## PROBLEM TO SOLVE
Count how many lines in the items below contain the string "arrow", treating uppercase and lowercase as different, and reply with the number alone.

## AVAILABLE RECORDS
- - - - -

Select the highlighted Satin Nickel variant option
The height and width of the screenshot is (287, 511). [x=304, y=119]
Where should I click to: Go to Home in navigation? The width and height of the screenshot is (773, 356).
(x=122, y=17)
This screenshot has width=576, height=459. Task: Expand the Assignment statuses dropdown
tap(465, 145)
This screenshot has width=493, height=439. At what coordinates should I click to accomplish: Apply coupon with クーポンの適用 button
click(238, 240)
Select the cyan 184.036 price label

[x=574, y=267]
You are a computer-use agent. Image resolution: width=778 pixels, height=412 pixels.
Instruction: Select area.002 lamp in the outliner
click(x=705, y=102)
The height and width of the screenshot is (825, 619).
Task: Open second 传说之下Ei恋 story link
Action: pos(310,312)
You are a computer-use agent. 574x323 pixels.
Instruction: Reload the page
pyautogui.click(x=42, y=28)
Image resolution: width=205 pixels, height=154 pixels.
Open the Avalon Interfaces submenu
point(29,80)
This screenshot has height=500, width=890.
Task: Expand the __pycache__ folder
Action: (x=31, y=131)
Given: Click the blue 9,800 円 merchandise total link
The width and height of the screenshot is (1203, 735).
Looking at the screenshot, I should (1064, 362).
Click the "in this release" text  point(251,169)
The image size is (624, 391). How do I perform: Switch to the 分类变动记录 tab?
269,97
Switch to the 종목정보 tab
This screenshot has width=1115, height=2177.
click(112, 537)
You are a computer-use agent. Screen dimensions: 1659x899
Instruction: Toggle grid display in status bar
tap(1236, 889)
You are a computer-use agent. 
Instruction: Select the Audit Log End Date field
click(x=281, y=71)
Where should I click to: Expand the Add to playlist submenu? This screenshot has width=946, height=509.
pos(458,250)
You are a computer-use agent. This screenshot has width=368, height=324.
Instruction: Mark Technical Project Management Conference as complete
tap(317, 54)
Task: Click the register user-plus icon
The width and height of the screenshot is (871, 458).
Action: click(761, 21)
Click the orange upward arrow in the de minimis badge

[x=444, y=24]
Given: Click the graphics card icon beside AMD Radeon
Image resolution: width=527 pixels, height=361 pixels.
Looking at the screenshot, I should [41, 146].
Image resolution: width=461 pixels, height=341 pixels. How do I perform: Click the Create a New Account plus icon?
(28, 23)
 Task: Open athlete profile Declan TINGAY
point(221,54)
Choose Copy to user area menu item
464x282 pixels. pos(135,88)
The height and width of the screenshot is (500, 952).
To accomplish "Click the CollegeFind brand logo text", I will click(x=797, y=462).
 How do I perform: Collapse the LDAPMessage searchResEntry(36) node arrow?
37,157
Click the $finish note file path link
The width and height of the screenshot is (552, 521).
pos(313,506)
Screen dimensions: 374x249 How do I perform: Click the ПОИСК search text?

- - - - -

## EXERCISE RESPONSE
2